====== ОТРЫВОК

# Forum About Russia Fun Stuff  The names of Russian weapon

## JJ

http://www.iraq-war.ru/article/117718 
"Такое ощущение, что наши разработчики боевой техники и вооружения немножко издеваются над своими зарубежными коллегами. В смысле названий создаваемой ими техники. Вот у Германии есть танк "Леопард". У Израиля - "Меркава" (Боевая колесница). У Америки танк "Абрамс", у Франции "Леклерк", оба в честь знаменитых генералов. А у нас - Т-72Б "Рогатка". В честь рогатки. Не понятно почему, зато понятно, что КВН мог родиться только у нас.  
Или, например, берут американцы и называют свою самоходную гаубицу "Паладин". А англичане свою называют "Арчер" (Лучник). Все путем. Тут подходят наши и говорят: смотрите сюда. Вот самоходные гаубицы 2С1 "Гвоздика", 2С3 "Акация", самоходный миномет 2С4 "Тюльпан" и дальнобойные самоходные пушки 2С5 "Гиацинт" и 2С7 "Пион", способные стрелять ядерными снарядами. Нюхайте, пожалуйста, букет.  
Вот американцы берут и называют свою противотанковую управляемую ракету "Дракон". А другую называют "Шиллейла" (Дубинка). Все логично. Тут подходят наши и говорят: а вот гляньте-ка. Вот противотанковые ракеты 9М14М "Малютка", 9М123 "Хризантема" и противотанковая ракета "Метис" с ночным прицелом "Мулат". А чтоб вам совсем стало непонятно и страшно, была у нас еще ракета под названием "Кромка".  
А чтоб вы еще больше задумались, тяжелую боевую машину поддержки танков мы назвали "Рамка".  
А чтоб у вас башка закружилась, новейший ракетный комплекс береговой обороны мы назвали "Бал".

============

--- ПОСТАВЛЕННАЯ ЗАДАЧА 1 ---
Какое название носит самоходный миномет 2С4 в тексте о названиях российского оружия?
--- ПОСТАВЛЕННАЯ ЗАДАЧА 2 ---
Изложите содержание текста о названиях российского оружия в двух предложениях.
--- ПОСТАВЛЕННАЯ ЗАДАЧА 3 ---
Продолжите текст о названиях российского оружия после его последней фразы.

====== ПРЕДОСТАВЛЕННЫЕ МАТЕРИАЛЫ

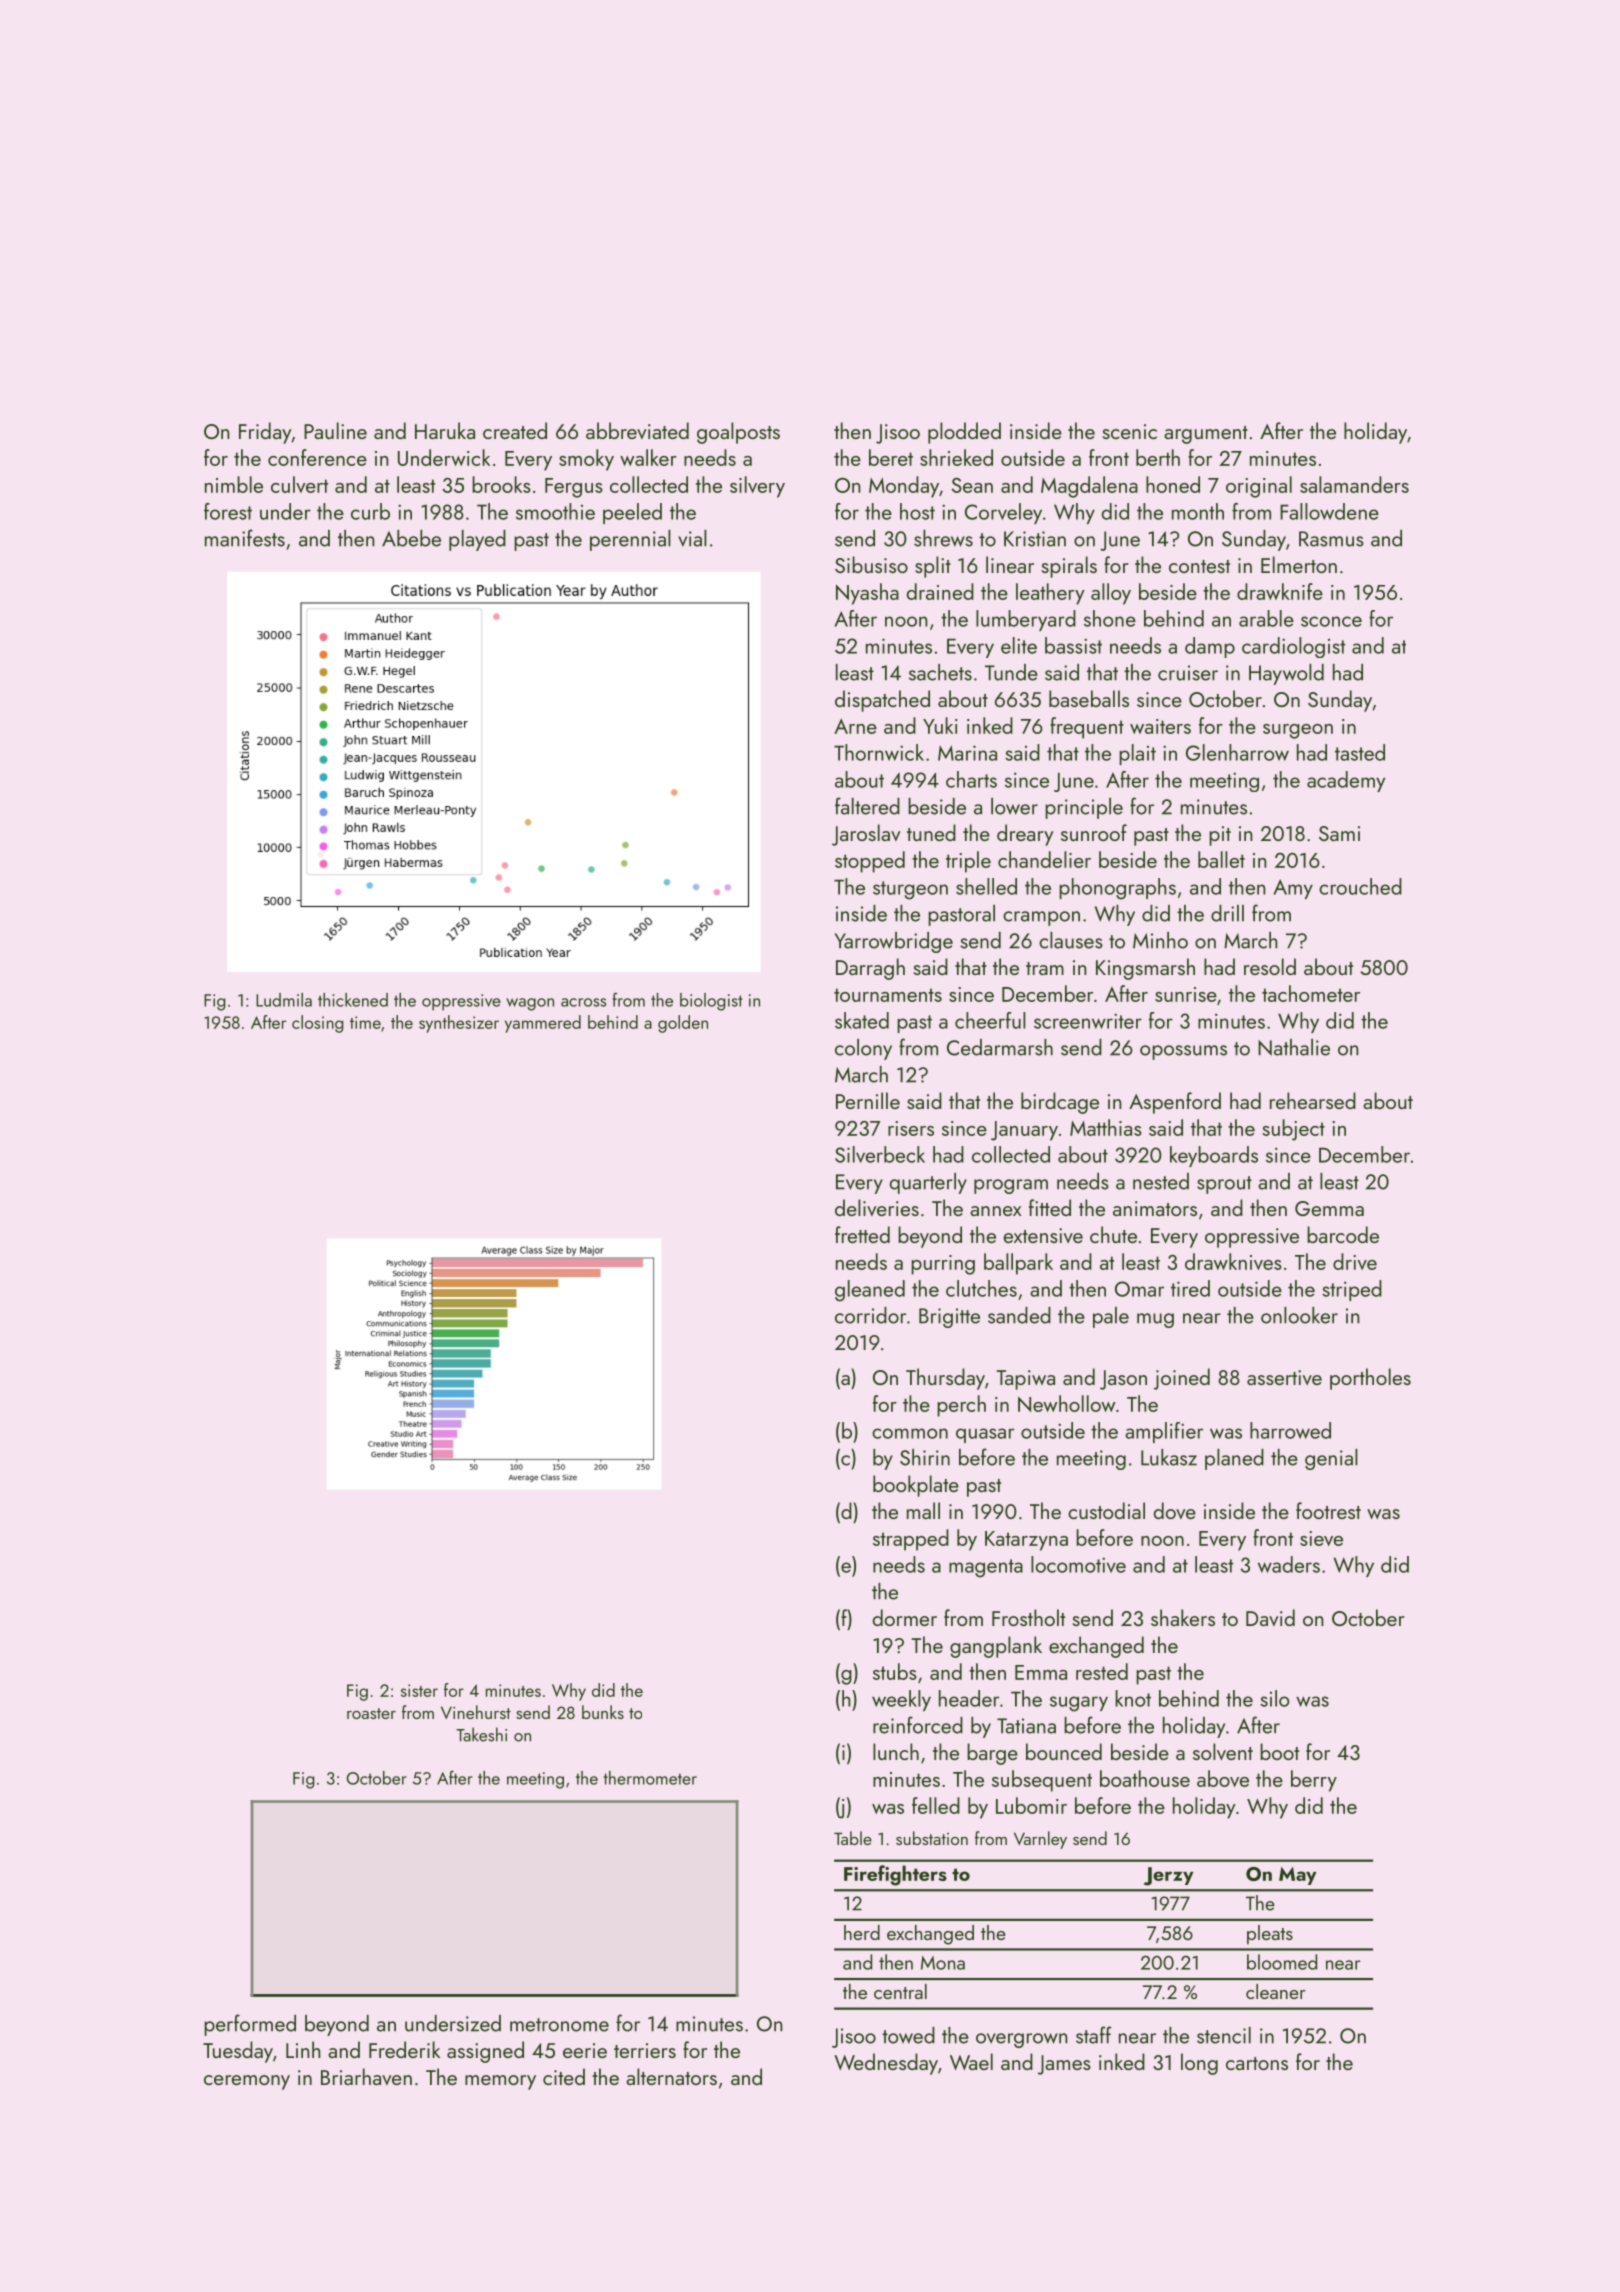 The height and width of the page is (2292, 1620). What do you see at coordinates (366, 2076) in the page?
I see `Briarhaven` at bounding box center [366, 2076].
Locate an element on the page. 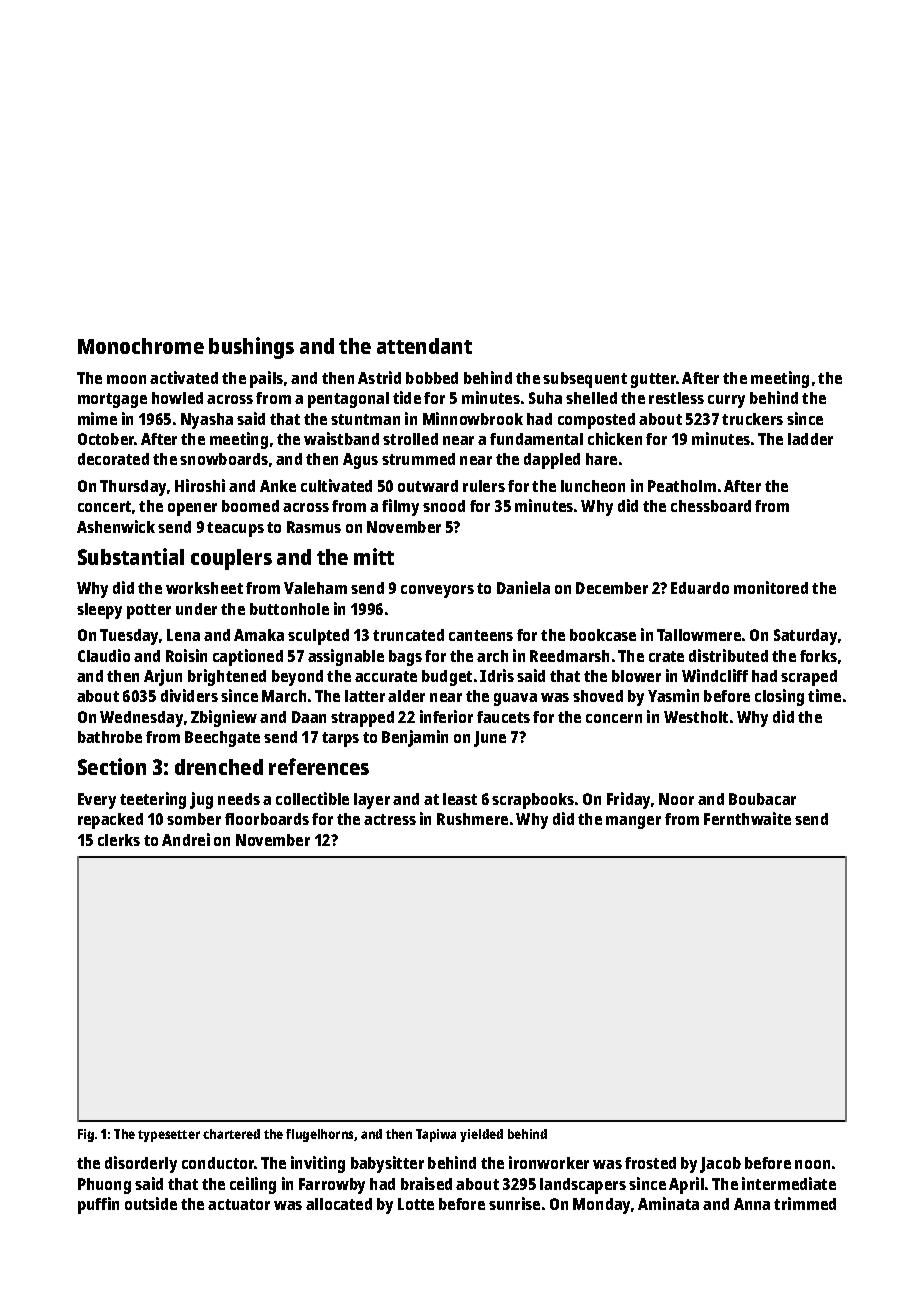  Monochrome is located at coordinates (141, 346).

============

--- РЕЗУЛЬТАТ ВЫПОЛНЕНИЯ 1 ---
«Тюльпан».

--- РЕЗУЛЬТАТ ВЫПОЛНЕНИЯ 2 ---
Автор сопоставляет названия зарубежной техники, например танков «Леопард» и «Абрамс» или гаубицы «Паладин», с названиями российского вооружения. В пример приводятся танк Т-72Б «Рогатка», самоходные гаубицы «Гвоздика» и «Акация», противотанковые ракеты «Малютка» и «Хризантема», тяжелая боевая машина поддержки танков «Рамка» и ракетный комплекс береговой обороны «Бал».

--- РЕЗУЛЬТАТ ВЫПОЛНЕНИЯ 3 ---
А чтоб у вас идиотская улыбка на репе образовалась, наш самый мощный в мире 30-ствольный самоходный огнемет называется ТОС-1 "Буратино".  
А чтоб вас прям сегодня же в дурдом увезли - наш подствольный гранатомет ГП-30 имеет название "Обувка".  
А ежели что, то есть еще 82-мм автоматический миномет 2Б9 "Василек", ротный миномет 2Б14 "Поднос", миномет 2С12 "Сани", межконтинентальная баллистическая ракета "Курьер" с ядерным зарядом, межконтинентальная баллистическая ракета РТ-23 УТТХ "Молодец" с десятью ядерными зарядами, атомная подлодка проекта 705 "Лира", система управления артиллерийским огнем "Капустник", контейнерная система управления ракетами "Фантасмагория", самоходное орудие "Конденсатор" и граната для подствольного гранатомета 7П24 "Подкидыш"." 
Comments:  

> Добавлю
> автор spv2 в 07.02.2007 [10:36 ]    
> Я работал по теме "Удобрение"  От слова "добро"   
> Кажется, у нас ещё такой снаряд был- "приз"  Но здесь могу напутать. Может, и не снаряд...

  

> О! Ща я добавлю!!!
> автор BlackShark в 07.02.2007 [11:40 ]    
> И поправлю. 
> "Рогатка" - это ОКР, по которой Т-72Б глубоко модернизируется. Танк так не зовется. Первый Т-72 вообще звался "Урал".  
> "Арчер" - шведская колесная гаубица, самоходка на грузовике. Не британская.  
> "Рамка-99" - это опять же не имя машины, а название ОКР.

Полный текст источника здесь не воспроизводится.